Katherine De Rue was a postgraduate fellow at the University of Michigan Sleep Disorders Center and Departments of Neurology and Pediatrics when she originally conducted the study. Ms. De Rue is now a pediatrician and sleep physician at IHA Pulmonary, Critical Care and Sleep Consultants in Ann Arbor. She said, “We know that an increase in sleep duration of that magnitude is associated with better function for kids during the day. Parents often underestimate how much sleep their kids require, so an educational program like this, directed at parents when they have more control over their kids’ sleep schedules, can have great impact.”
One of the things that the study’s authors noted was that despite the successful impact of the educational program, when parents were retested on what they had learned thirty days later, their knowledge had dissipated.

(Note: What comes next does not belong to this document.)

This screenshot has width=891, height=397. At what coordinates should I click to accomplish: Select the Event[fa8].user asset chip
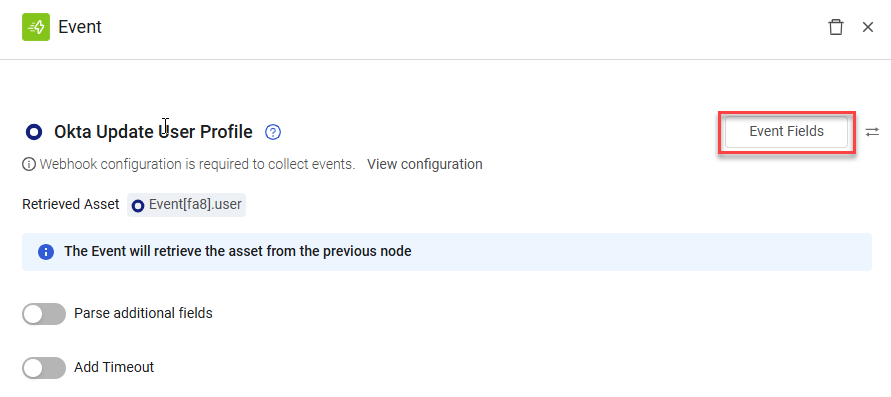click(186, 204)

Said Ronald D. Chervin, M.D., M.S., the study’s senior author and director of the U-M Sleep Disorders Center, “So we found that a two-week program of daily exposure to sleep education in the preschool classroom, along with an initial presentation for parents, can be an effective strategy. But repeated exposure or reminders about the sleep information may be necessary to maintain the effects for kids and especially parents over time.”